WRITTEN EXERCISE:
Duplicate every line of the records below word for word, changing nothing.
---- DATA FOR THIS EXERCISE
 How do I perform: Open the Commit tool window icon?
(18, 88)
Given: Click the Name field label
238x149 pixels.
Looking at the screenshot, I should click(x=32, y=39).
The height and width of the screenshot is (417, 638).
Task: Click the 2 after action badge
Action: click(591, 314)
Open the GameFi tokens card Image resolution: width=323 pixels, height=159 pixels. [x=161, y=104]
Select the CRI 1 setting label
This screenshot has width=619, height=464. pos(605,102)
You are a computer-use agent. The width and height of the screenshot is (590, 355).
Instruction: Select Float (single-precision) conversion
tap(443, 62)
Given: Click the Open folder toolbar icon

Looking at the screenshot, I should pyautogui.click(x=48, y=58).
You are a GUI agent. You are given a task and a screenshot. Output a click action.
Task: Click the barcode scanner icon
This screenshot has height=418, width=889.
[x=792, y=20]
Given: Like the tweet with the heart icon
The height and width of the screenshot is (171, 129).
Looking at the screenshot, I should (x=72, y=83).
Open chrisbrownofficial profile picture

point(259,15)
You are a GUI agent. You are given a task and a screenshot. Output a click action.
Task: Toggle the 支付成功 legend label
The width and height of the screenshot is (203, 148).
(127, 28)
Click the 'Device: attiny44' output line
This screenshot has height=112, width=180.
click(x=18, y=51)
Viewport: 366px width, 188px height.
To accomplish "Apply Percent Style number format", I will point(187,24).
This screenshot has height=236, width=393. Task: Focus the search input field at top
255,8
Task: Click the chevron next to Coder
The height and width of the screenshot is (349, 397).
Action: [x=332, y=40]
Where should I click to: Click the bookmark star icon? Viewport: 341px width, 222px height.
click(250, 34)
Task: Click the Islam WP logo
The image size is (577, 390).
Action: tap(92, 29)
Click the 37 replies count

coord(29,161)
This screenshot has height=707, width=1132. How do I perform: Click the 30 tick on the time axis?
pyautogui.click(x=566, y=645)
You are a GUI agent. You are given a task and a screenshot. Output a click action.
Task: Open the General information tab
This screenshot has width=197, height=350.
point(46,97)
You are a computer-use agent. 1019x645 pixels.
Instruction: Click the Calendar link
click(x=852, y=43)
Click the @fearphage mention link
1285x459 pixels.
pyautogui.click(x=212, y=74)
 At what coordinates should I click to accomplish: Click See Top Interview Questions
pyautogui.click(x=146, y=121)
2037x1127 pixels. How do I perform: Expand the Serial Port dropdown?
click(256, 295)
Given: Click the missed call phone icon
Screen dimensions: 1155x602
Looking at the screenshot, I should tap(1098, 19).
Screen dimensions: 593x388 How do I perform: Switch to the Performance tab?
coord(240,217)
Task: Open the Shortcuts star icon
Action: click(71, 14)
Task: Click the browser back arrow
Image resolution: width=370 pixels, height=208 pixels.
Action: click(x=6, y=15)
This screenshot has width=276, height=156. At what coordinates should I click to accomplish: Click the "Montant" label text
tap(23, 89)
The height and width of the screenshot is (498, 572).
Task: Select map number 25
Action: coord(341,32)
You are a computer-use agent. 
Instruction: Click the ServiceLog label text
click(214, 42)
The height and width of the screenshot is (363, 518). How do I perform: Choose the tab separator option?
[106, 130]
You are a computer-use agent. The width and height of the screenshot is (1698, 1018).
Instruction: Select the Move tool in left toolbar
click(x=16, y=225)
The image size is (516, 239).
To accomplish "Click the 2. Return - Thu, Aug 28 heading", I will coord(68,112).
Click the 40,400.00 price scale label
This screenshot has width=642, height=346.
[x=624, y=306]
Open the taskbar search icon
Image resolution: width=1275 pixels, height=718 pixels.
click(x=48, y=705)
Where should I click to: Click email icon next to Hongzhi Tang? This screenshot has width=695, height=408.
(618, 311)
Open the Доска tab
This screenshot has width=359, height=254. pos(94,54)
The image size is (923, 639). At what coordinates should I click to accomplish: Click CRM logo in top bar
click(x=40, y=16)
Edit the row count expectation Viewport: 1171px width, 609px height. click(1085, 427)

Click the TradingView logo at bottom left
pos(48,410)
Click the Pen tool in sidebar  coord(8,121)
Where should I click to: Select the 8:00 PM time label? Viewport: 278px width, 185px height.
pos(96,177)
--------
FINISHED ANSWER:
 How do I perform: Open the Commit tool window icon?
(18, 88)
Given: Click the Name field label
238x149 pixels.
Looking at the screenshot, I should click(x=32, y=39).
The height and width of the screenshot is (417, 638).
Task: Click the 2 after action badge
Action: click(591, 314)
Open the GameFi tokens card Image resolution: width=323 pixels, height=159 pixels. [x=161, y=104]
Select the CRI 1 setting label
This screenshot has width=619, height=464. pos(605,102)
You are a computer-use agent. The width and height of the screenshot is (590, 355).
Instruction: Select Float (single-precision) conversion
tap(443, 62)
Given: Click the Open folder toolbar icon

Looking at the screenshot, I should pyautogui.click(x=48, y=58).
You are a GUI agent. You are given a task and a screenshot. Output a click action.
Task: Click the barcode scanner icon
This screenshot has height=418, width=889.
[x=792, y=20]
Given: Like the tweet with the heart icon
The height and width of the screenshot is (171, 129).
Looking at the screenshot, I should (x=72, y=83).
Open chrisbrownofficial profile picture

point(259,15)
You are a GUI agent. You are given a task and a screenshot. Output a click action.
Task: Toggle the 支付成功 legend label
The width and height of the screenshot is (203, 148).
(127, 28)
Click the 'Device: attiny44' output line
This screenshot has height=112, width=180.
click(x=18, y=51)
Viewport: 366px width, 188px height.
To accomplish "Apply Percent Style number format", I will point(187,24).
This screenshot has height=236, width=393. Task: Focus the search input field at top
255,8
Task: Click the chevron next to Coder
The height and width of the screenshot is (349, 397).
Action: [x=332, y=40]
Where should I click to: Click the bookmark star icon? Viewport: 341px width, 222px height.
click(250, 34)
Task: Click the Islam WP logo
The image size is (577, 390).
Action: tap(92, 29)
Click the 37 replies count

coord(29,161)
This screenshot has height=707, width=1132. How do I perform: Click the 30 tick on the time axis?
pyautogui.click(x=566, y=645)
You are a GUI agent. You are given a task and a screenshot. Output a click action.
Task: Open the General information tab
This screenshot has width=197, height=350.
point(46,97)
You are a computer-use agent. 1019x645 pixels.
Instruction: Click the Calendar link
click(x=852, y=43)
Click the @fearphage mention link
1285x459 pixels.
pyautogui.click(x=212, y=74)
 At what coordinates should I click to accomplish: Click See Top Interview Questions
pyautogui.click(x=146, y=121)
2037x1127 pixels. How do I perform: Expand the Serial Port dropdown?
click(256, 295)
Given: Click the missed call phone icon
Screen dimensions: 1155x602
Looking at the screenshot, I should tap(1098, 19).
Screen dimensions: 593x388 How do I perform: Switch to the Performance tab?
coord(240,217)
Task: Open the Shortcuts star icon
Action: click(71, 14)
Task: Click the browser back arrow
Image resolution: width=370 pixels, height=208 pixels.
Action: click(x=6, y=15)
This screenshot has width=276, height=156. At what coordinates should I click to accomplish: Click the "Montant" label text
tap(23, 89)
The height and width of the screenshot is (498, 572).
Task: Select map number 25
Action: coord(341,32)
You are a computer-use agent. 
Instruction: Click the ServiceLog label text
click(214, 42)
The height and width of the screenshot is (363, 518). How do I perform: Choose the tab separator option?
[106, 130]
You are a computer-use agent. The width and height of the screenshot is (1698, 1018).
Instruction: Select the Move tool in left toolbar
click(x=16, y=225)
The image size is (516, 239).
To accomplish "Click the 2. Return - Thu, Aug 28 heading", I will coord(68,112).
Click the 40,400.00 price scale label
This screenshot has width=642, height=346.
[x=624, y=306]
Open the taskbar search icon
Image resolution: width=1275 pixels, height=718 pixels.
click(x=48, y=705)
Where should I click to: Click email icon next to Hongzhi Tang? This screenshot has width=695, height=408.
(618, 311)
Open the Доска tab
This screenshot has width=359, height=254. pos(94,54)
The image size is (923, 639). At what coordinates should I click to accomplish: Click CRM logo in top bar
click(x=40, y=16)
Edit the row count expectation Viewport: 1171px width, 609px height. click(1085, 427)

Click the TradingView logo at bottom left
pos(48,410)
Click the Pen tool in sidebar  coord(8,121)
Where should I click to: Select the 8:00 PM time label? Viewport: 278px width, 185px height.
pos(96,177)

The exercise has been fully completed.